東京の西方、武蔵野の木々から散った黄葉は…
東京の西方、武蔵野の木々から散った黄葉は、時に柔らかな日差しに映えて大地を黄金色のじゅうたんを敷いたように一変させる。落ち葉掃除のボランティアの人たちも、しばらくはその手を控える。近くの保育園児や幼稚園児たちが、扇状葉を手ですくい、駆け回ったり寝転がったりしてはしゃぐ。
今年は師走も下旬の風景だ。赤と緑のクリスマスカラーに染まる街に対し、彩りの乏しくなった雑木林では自然の赤と緑も存在を際立たせている。小さな白い花ととげのある艶やかな深緑の葉の柊(ヒイラギ)や赤い花の山茶花(サザンカ)、縁起がいいと赤い実が喜ばれるセンリョウ、マンリョウ、南天などの濃い常緑の葉とのコントラストが目を楽しませてくれる。
22日は「日南の限りを行て日の短きの至りなれば也」(暦便覧)の冬至だった。1年の中で最も昼が短く、この日を過ぎると日脚は伸びるが、本格的な冬はこれから。

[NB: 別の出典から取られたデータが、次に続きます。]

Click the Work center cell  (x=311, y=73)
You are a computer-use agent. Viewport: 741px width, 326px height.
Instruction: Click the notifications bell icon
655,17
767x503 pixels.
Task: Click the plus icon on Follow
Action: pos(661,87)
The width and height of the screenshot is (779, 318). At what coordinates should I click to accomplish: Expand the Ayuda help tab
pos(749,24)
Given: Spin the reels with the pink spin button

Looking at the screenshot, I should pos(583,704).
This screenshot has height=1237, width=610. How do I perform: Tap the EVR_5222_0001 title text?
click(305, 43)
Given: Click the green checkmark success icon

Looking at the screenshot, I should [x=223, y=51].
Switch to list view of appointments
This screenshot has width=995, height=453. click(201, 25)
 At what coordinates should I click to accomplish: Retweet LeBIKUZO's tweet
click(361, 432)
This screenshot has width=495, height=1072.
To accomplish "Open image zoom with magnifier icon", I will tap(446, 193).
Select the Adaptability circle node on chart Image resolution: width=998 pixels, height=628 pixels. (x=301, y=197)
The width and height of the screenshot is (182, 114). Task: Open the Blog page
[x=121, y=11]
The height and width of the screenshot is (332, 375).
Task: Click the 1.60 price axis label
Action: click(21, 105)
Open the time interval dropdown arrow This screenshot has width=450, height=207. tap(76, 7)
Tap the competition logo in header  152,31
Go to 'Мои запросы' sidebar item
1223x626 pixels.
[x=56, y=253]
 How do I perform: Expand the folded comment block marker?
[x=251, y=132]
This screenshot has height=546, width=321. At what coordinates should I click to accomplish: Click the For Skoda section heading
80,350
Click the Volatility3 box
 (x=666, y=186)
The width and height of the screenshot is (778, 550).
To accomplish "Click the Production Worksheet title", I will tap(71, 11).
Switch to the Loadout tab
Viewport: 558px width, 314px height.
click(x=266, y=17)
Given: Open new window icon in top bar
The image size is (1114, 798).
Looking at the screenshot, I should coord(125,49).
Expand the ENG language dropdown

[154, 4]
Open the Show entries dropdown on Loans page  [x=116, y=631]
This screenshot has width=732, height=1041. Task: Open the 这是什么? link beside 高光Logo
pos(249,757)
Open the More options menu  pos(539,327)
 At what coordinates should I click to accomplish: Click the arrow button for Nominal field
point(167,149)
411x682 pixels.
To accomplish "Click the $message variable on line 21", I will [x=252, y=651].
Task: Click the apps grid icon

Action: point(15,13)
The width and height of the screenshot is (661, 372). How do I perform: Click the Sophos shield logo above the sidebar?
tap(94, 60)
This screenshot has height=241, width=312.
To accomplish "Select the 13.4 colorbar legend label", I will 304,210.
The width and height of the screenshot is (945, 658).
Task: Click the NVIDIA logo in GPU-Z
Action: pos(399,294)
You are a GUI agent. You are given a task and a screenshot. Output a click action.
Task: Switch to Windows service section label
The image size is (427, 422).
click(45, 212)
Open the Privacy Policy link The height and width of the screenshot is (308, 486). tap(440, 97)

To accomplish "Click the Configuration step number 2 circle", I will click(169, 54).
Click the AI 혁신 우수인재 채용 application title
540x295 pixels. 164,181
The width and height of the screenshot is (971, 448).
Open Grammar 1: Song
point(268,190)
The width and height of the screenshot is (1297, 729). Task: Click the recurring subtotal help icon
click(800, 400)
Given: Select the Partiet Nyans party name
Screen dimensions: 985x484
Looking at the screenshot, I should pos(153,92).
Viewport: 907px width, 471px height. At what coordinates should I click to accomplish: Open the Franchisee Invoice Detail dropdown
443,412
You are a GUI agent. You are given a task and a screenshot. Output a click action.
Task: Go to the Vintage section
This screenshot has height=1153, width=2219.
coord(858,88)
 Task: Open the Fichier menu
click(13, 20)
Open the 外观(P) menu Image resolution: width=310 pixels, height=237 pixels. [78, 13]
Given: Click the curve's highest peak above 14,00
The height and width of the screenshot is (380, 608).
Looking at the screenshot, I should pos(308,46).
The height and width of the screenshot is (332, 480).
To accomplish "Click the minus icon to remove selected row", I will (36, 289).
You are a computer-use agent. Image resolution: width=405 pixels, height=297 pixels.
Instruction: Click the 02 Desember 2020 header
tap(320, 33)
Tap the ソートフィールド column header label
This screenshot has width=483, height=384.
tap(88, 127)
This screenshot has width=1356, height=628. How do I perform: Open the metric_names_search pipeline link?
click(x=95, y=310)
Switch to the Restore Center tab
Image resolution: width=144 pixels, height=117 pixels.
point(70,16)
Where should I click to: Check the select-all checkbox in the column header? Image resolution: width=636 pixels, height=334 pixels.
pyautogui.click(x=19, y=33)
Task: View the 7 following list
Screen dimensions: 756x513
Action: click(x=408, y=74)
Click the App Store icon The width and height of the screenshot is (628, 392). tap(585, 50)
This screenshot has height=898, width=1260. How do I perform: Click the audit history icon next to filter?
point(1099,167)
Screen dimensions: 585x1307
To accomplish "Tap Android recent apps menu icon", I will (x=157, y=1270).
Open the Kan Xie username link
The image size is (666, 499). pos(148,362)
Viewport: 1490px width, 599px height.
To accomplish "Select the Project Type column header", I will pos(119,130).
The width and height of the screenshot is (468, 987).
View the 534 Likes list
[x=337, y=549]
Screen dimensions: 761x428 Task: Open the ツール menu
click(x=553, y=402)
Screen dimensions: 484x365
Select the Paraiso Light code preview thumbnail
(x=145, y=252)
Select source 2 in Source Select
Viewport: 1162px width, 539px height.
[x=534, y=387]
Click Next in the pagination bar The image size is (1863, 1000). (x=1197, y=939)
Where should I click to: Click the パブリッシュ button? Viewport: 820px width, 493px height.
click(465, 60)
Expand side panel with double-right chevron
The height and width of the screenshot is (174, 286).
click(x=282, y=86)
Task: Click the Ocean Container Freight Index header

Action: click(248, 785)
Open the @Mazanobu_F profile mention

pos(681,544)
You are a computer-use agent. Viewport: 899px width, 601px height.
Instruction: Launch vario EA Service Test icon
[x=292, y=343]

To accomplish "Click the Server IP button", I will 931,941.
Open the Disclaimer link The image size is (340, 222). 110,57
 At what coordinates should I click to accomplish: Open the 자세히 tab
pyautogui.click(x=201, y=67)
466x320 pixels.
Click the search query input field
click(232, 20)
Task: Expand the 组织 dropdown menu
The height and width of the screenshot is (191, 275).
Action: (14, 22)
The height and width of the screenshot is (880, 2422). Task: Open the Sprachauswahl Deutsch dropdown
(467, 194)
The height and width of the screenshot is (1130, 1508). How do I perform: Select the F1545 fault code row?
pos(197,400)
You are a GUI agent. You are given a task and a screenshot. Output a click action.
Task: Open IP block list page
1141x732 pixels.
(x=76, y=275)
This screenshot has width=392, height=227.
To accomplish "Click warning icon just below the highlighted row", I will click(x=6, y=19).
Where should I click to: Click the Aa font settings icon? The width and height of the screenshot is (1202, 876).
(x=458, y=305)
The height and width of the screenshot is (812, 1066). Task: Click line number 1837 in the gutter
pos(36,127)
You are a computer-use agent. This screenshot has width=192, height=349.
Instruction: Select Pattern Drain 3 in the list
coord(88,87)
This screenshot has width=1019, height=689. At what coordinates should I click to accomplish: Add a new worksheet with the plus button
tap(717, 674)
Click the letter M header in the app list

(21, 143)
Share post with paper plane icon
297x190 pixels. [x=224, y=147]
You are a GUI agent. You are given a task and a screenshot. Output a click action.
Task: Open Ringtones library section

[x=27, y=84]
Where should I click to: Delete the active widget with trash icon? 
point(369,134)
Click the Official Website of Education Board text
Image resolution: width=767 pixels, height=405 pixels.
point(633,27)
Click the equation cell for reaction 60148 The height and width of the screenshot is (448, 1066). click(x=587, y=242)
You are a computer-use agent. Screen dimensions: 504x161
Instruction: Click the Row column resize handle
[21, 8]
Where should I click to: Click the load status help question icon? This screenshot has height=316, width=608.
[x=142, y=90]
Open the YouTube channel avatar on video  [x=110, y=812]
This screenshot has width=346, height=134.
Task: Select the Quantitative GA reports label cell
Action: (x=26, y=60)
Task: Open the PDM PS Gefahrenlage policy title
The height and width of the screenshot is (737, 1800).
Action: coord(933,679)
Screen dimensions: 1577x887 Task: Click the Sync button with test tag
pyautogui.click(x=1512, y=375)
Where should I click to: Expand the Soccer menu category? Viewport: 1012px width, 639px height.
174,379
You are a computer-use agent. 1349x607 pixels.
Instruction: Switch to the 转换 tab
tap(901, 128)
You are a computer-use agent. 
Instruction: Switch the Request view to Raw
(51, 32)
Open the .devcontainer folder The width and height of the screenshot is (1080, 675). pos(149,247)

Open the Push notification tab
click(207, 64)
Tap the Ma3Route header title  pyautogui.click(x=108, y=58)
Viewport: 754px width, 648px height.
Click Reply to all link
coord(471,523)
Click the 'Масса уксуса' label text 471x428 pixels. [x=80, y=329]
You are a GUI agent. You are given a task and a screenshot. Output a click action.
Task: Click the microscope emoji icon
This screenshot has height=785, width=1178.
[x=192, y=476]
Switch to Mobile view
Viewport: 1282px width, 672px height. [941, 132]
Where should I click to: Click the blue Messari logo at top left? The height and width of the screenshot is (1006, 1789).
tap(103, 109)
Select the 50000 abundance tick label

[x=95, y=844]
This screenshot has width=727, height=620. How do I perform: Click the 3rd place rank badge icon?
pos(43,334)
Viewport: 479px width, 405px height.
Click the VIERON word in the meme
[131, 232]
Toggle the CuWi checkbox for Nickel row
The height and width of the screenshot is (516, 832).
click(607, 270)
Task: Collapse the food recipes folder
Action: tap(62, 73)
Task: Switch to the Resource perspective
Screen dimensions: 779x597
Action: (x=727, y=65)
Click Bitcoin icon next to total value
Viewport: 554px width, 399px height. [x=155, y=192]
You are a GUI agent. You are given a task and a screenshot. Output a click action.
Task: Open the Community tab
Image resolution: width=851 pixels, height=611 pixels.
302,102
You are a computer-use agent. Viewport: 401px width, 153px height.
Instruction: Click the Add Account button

寒さも厳しさを増し、残り少ない師走の日々もクリスマス、仕事納め、大みそかへとまっしぐらに進む。
ゆず湯の薬効をうたわれる冬至だが、ユズのしなやかな香りは冬の鍋にも焼き魚にもいい。ゆず味噌(みそ)やゆず胡椒(こしょう)の味と香りもたまらないし、今の時期、大根や白菜が例年より安いのはうれしい。
本格的な冬を前に、鍋物などでしっかり体を温めたい。木々は深い眠りに入るが、人も快眠を加えて寒さ極まる冬の峠を元気に乗り越えたい。<年は唯、黙々として行くのみぞ>高浜虚子。